Celeste Dalla Porta
È già stata definita una rivelazione. Lo è. Lei preferisce una cifra diversa, per il momento. Meno frenetica e pochissimo rapida: ascoltare, studiare, imparare (tanto) e costruire
Celeste Dalla Porta (Milano, 1997) viene da un ambiente decisamente stimolante: nipote del fotografo Ugo Mulas, figlia del contrabbassista jazz Paolino Dalla Porta, dopo il liceo artistico a Brera e un diploma al Centro Sperimentale di Cinematografia è la protagonista del film di Paolo Sorrentino Parthenope (2024).
Quindi non si tratterebbe propriamente di una interprete emergente: siamo già ai firmamenti. Entrare in un cast guidato da uno dei registi più autorevoli non significa solo comparire: significa misurarsi, assumere responsabilità, comportarsi come se si sapesse già fare quello che ancora non esiste. Celeste lo sa; per lei, quel periodo è stato, dice, «lungo. E interessante. È diventata un’esperienza quasi scolastica».

Qualcosa di essenziale, in quella lezione? «Che diventava la questione principale essere lì. Amare così tanto una sceneggiatura, come in quel caso. O avere così chiaro il desiderio che lo volevo fare. Ma non era un desiderio che mi schiacciava, o mi metteva contro me stessa, o mi portava all’arrivismo, se riesco a spiegarmi. Mi ripetevo: “Ho questa grande possibilità. Se poi non va bene, mi accontenterò dell’esperienza di stare vicino a un regista come Sorrentino”».
C’è qualcosa di perfetto e micidiale nei geni. È una incantatrice. Ti fissa, Celeste, e il tempo si smargina. La sua sincerità rivela già molto: non si tratta solo di sperare di riuscire, ma di desiderare il mestiere. Eppure, quando la domanda diventa “Sei un’insicura?”, la risposta è: «Io sì. Tutti gli attori lo sono. E dopo questo film per certi aspetti lo sono di più, per altri meno».

Ha uno sguardo ampio: «Ci sono personaggi che mi hanno regalato qualcosa. Eva Green in The Dreamers. Mi ha toccata. Ha quel suo rimanere così bambina. Che per me alla fine è il compito dell’attore. Mi piace molto Penélope Cruz nei film di Almodóvar. È magnetica. E Almodóvar riesce a tirar fuori un elemento magnetico, viscerale. Solo a lui mi pare riesca con quella cifra».
Sul ruolo in Parthenope: «L’audizione era da sola un corso di recitazione. Ho studiato la parte, ho approcciato il personaggio in molti modi; era molto lungo. Un giorno sembrava che fosse andata disastrosamente, poi mi richiamavano».

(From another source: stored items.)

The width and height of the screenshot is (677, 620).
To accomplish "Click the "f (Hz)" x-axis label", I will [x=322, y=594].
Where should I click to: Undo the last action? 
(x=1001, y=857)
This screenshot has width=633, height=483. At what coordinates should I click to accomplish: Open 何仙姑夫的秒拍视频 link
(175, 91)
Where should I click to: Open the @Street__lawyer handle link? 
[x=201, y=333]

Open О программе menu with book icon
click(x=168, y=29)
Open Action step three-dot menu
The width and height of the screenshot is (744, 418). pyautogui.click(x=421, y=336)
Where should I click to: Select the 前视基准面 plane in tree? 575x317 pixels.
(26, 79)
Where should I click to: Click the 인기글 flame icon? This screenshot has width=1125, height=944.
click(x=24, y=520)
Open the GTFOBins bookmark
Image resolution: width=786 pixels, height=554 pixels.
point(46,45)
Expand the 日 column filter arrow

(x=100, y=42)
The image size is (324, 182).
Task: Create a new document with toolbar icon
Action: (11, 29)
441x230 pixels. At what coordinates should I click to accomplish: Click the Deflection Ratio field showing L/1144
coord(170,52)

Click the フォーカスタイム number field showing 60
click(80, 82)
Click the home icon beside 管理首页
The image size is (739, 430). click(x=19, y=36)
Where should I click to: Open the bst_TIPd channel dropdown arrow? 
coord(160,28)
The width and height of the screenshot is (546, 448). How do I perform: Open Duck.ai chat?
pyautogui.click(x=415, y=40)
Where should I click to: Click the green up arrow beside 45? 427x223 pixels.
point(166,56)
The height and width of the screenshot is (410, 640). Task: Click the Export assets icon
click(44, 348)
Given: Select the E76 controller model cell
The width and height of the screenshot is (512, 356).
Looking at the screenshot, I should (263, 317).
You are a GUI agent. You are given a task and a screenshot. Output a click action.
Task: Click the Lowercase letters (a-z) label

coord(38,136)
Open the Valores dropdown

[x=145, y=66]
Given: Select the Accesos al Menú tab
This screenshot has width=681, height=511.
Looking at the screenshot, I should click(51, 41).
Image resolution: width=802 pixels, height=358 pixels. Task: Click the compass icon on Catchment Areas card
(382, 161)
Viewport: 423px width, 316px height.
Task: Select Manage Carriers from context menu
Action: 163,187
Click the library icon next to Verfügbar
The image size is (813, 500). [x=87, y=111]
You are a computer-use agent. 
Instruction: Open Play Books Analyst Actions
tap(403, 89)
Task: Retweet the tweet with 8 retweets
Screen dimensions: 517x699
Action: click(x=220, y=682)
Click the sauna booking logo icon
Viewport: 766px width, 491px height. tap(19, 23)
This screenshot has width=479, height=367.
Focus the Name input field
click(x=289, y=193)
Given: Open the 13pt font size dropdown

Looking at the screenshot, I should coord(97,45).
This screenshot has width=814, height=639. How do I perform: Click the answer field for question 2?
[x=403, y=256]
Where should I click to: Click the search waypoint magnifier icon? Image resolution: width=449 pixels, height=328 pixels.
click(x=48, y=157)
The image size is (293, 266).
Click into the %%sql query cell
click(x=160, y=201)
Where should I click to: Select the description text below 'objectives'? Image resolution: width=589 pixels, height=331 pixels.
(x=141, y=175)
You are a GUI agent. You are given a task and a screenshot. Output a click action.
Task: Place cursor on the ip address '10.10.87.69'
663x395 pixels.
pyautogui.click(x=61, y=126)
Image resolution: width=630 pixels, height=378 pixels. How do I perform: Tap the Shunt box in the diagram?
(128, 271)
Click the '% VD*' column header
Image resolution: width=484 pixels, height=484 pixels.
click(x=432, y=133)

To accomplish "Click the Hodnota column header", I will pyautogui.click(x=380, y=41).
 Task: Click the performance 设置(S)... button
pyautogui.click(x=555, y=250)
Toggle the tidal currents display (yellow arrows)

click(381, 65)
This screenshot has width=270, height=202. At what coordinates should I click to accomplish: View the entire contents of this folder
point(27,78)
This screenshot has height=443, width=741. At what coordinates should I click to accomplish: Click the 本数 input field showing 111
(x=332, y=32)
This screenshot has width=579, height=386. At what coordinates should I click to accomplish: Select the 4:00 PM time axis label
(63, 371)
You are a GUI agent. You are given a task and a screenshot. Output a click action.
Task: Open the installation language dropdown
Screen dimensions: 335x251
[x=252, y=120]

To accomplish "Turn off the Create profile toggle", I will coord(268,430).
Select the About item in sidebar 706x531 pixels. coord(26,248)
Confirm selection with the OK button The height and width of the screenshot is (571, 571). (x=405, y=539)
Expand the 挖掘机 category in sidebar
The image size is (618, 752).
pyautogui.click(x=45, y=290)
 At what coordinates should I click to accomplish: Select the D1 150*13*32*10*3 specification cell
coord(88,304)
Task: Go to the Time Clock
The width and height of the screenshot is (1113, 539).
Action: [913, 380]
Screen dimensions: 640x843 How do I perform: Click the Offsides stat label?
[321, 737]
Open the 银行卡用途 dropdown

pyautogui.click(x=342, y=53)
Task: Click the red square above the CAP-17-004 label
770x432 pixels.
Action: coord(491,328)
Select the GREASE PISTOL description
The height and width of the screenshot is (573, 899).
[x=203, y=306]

È l’epoca dello sfavillio facile, questa, in cui l’esposizione spesso precede la maturità, Celeste è da una parte, già sola, e sembra appartenere a una scuola diversa: quella di chi arriva per capire. Ascolta, studia e costruisce. Non evita l’insicurezza – è usata con intelligenza come materia di lavoro – e difende una qualità sparita: la capacità di restare curiosa, quasi stupita.
È già stata definita una rivelazione. Lo è. Lei preferisce una cifra diversa, per il momento. Meno frenetica e pochissimo rapida: imparare. Imparare tanto. Una frase minima, per niente modesta.